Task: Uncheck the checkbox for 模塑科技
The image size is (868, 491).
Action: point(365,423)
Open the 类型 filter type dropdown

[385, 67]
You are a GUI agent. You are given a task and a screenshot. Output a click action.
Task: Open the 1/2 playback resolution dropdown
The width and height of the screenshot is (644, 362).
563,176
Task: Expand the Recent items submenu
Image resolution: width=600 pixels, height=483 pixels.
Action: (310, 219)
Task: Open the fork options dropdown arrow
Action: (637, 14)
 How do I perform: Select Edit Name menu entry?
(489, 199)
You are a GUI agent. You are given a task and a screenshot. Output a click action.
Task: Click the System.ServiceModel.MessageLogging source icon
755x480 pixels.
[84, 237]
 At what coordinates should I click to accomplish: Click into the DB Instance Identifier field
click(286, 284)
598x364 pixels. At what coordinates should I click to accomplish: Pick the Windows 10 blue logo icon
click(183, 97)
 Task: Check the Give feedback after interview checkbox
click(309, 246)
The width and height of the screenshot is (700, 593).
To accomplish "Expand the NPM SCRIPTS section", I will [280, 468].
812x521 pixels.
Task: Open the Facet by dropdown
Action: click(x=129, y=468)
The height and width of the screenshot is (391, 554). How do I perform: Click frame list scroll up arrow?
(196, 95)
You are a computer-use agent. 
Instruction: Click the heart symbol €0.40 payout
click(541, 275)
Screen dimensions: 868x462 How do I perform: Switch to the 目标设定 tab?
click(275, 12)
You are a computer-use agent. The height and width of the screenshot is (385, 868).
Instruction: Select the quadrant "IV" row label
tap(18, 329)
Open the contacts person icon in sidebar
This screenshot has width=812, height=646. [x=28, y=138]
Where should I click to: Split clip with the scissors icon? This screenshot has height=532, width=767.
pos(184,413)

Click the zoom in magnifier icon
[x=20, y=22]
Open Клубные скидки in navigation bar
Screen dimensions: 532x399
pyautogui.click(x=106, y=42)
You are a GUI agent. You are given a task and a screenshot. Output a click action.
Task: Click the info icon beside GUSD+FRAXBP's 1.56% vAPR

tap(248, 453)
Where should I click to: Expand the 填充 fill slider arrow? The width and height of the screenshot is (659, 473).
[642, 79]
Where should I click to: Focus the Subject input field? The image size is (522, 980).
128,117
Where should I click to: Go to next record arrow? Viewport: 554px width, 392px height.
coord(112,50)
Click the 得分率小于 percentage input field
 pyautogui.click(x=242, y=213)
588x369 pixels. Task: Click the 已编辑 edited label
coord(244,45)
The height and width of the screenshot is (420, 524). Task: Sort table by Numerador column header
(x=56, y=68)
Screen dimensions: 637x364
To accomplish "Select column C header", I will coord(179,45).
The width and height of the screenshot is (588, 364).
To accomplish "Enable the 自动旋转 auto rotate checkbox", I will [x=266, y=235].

Required action
Exactly reproduce every line found in the records.

Result of this task
Task: Uncheck the checkbox for 模塑科技
The image size is (868, 491).
Action: point(365,423)
Open the 类型 filter type dropdown

[385, 67]
You are a GUI agent. You are given a task and a screenshot. Output a click action.
Task: Open the 1/2 playback resolution dropdown
The width and height of the screenshot is (644, 362).
563,176
Task: Expand the Recent items submenu
Image resolution: width=600 pixels, height=483 pixels.
Action: (310, 219)
Task: Open the fork options dropdown arrow
Action: (637, 14)
 How do I perform: Select Edit Name menu entry?
(489, 199)
You are a GUI agent. You are given a task and a screenshot. Output a click action.
Task: Click the System.ServiceModel.MessageLogging source icon
755x480 pixels.
[84, 237]
 At what coordinates should I click to accomplish: Click into the DB Instance Identifier field
click(286, 284)
598x364 pixels. At what coordinates should I click to accomplish: Pick the Windows 10 blue logo icon
click(183, 97)
 Task: Check the Give feedback after interview checkbox
click(309, 246)
The width and height of the screenshot is (700, 593).
To accomplish "Expand the NPM SCRIPTS section", I will [280, 468].
812x521 pixels.
Task: Open the Facet by dropdown
Action: click(x=129, y=468)
The height and width of the screenshot is (391, 554). How do I perform: Click frame list scroll up arrow?
(196, 95)
You are a computer-use agent. 
Instruction: Click the heart symbol €0.40 payout
click(541, 275)
Screen dimensions: 868x462 How do I perform: Switch to the 目标设定 tab?
click(275, 12)
You are a computer-use agent. The height and width of the screenshot is (385, 868).
Instruction: Select the quadrant "IV" row label
tap(18, 329)
Open the contacts person icon in sidebar
This screenshot has width=812, height=646. [x=28, y=138]
Where should I click to: Split clip with the scissors icon? This screenshot has height=532, width=767.
pos(184,413)

Click the zoom in magnifier icon
[x=20, y=22]
Open Клубные скидки in navigation bar
Screen dimensions: 532x399
pyautogui.click(x=106, y=42)
You are a GUI agent. You are given a task and a screenshot. Output a click action.
Task: Click the info icon beside GUSD+FRAXBP's 1.56% vAPR

tap(248, 453)
Where should I click to: Expand the 填充 fill slider arrow? The width and height of the screenshot is (659, 473).
[642, 79]
Where should I click to: Focus the Subject input field? The image size is (522, 980).
128,117
Where should I click to: Go to next record arrow? Viewport: 554px width, 392px height.
coord(112,50)
Click the 得分率小于 percentage input field
 pyautogui.click(x=242, y=213)
588x369 pixels. Task: Click the 已编辑 edited label
coord(244,45)
The height and width of the screenshot is (420, 524). Task: Sort table by Numerador column header
(x=56, y=68)
Screen dimensions: 637x364
To accomplish "Select column C header", I will coord(179,45).
The width and height of the screenshot is (588, 364).
To accomplish "Enable the 自动旋转 auto rotate checkbox", I will [x=266, y=235].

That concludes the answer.